5. The dynamic approach planning system for a needle knife endoscope according to claim 1, characterized in that, Also includes: Acquire the operation instructions related to the needle knife endoscope during needle knife endoscopy, the operation instructions including at least the injection / aspiration instructions; The changes in intra-articular anatomical structures generated based on the type of the operation command and the parameters of the operation command; The safe approach path for needle knife endoscopy is updated based on the calculated changes in intra-articular anatomical structures. After the operation corresponding to the operation instruction is completed, the deviation data between the actual changes in the intra-articular anatomical structure and the predicted changes in the intra-articular anatomical structure are recorded based on real-time image data. The safe approach path of the needle knife mirror is updated a second time based on the deviation data.

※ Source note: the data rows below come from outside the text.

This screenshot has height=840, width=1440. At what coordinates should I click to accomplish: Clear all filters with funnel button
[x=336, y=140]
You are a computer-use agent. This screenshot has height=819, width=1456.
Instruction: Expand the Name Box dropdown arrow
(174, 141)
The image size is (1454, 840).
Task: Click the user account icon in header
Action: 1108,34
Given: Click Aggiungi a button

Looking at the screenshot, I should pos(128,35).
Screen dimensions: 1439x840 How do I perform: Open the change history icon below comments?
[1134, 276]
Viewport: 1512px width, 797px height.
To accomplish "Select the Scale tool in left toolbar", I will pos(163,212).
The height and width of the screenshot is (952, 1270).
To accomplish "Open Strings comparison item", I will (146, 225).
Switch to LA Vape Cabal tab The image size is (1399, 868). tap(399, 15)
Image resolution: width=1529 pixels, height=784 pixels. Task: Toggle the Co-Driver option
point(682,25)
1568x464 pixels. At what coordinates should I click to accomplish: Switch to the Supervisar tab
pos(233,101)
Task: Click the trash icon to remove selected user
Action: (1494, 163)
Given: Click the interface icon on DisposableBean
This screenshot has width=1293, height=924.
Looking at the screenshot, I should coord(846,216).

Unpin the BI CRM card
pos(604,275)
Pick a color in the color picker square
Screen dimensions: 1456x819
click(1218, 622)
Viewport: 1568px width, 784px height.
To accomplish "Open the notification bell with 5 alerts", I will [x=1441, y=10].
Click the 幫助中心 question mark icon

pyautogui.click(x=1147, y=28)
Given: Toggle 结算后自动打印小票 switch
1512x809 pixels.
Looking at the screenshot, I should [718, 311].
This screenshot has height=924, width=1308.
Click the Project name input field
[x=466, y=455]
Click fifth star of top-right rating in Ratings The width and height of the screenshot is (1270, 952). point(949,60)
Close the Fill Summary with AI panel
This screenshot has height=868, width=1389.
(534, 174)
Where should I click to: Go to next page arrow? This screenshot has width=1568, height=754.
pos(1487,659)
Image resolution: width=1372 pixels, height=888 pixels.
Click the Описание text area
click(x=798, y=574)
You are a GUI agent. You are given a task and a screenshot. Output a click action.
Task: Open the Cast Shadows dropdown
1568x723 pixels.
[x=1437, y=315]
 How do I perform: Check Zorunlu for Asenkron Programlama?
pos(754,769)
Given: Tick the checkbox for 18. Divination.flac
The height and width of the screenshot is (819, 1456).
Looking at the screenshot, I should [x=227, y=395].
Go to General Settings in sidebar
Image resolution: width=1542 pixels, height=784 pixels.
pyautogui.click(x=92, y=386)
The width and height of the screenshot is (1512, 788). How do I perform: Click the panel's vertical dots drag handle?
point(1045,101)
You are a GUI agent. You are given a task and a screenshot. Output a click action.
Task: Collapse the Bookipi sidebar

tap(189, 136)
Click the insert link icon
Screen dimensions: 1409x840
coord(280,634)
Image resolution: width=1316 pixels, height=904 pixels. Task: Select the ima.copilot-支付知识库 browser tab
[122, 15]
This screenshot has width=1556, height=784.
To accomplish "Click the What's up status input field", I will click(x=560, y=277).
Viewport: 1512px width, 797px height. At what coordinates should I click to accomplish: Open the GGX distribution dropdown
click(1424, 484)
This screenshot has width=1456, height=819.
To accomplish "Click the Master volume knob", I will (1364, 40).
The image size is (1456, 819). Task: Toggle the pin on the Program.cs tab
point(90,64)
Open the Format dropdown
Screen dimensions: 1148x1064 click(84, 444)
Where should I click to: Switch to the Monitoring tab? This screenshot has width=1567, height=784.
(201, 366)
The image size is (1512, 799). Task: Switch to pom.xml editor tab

6. The dynamic approach planning system for a needle knife endoscope according to claim 5, characterized in that, The step of updating the safe access path of the needle knife mirror based on the deviation data includes: Based on the deviation data, a deviation vector field is constructed within the joint cavity, which characterizes the difference between the actual anatomical structure changes and the predicted anatomical structure changes at various locations within the joint cavity. Based on the aforementioned deviation vector field, the updated safe approach path of the needle knife scope is adjusted, including: Each path point on the path is translated along the deviation vector at the corresponding position in the deviation vector field. The translation step size is adjusted according to the preset learning rate to obtain the adjusted path point. The adjusted path points are connected by B-spline curves to form the updated safe access path for the needle knife scope.

7. The dynamic approach planning system for a needle knife endoscope according to claim 1, characterized in that, The method of overlaying and displaying real-time image data, updated anatomical zoning information, and optimized needle knife endoscopy safety access path to guide the doctor's operation includes: Obtain the locations of key anatomical structures marked by doctors in real-time image data; Based on the updated anatomical zoning information, the minimum distance between key anatomical structures and the optimized needle knife endoscope safe access path is calculated, and based on the preset distance threshold, it is determined whether the optimized needle knife endoscope safe access path poses a risk to key anatomical structures. If a risk is constituted, a risk penalty coefficient is calculated based on the safety level of the key anatomical structures and the difference between the minimum distance and the distance threshold. The optimized needle knife endoscope safety approach path is then adjusted based on this risk penalty coefficient to obtain the risk-adjusted needle knife endoscope safety approach path. The system overlays real-time imaging data, updated anatomical zoning information, and risk-adjusted safe access routes for needle knife endoscopy to guide the doctor's operation.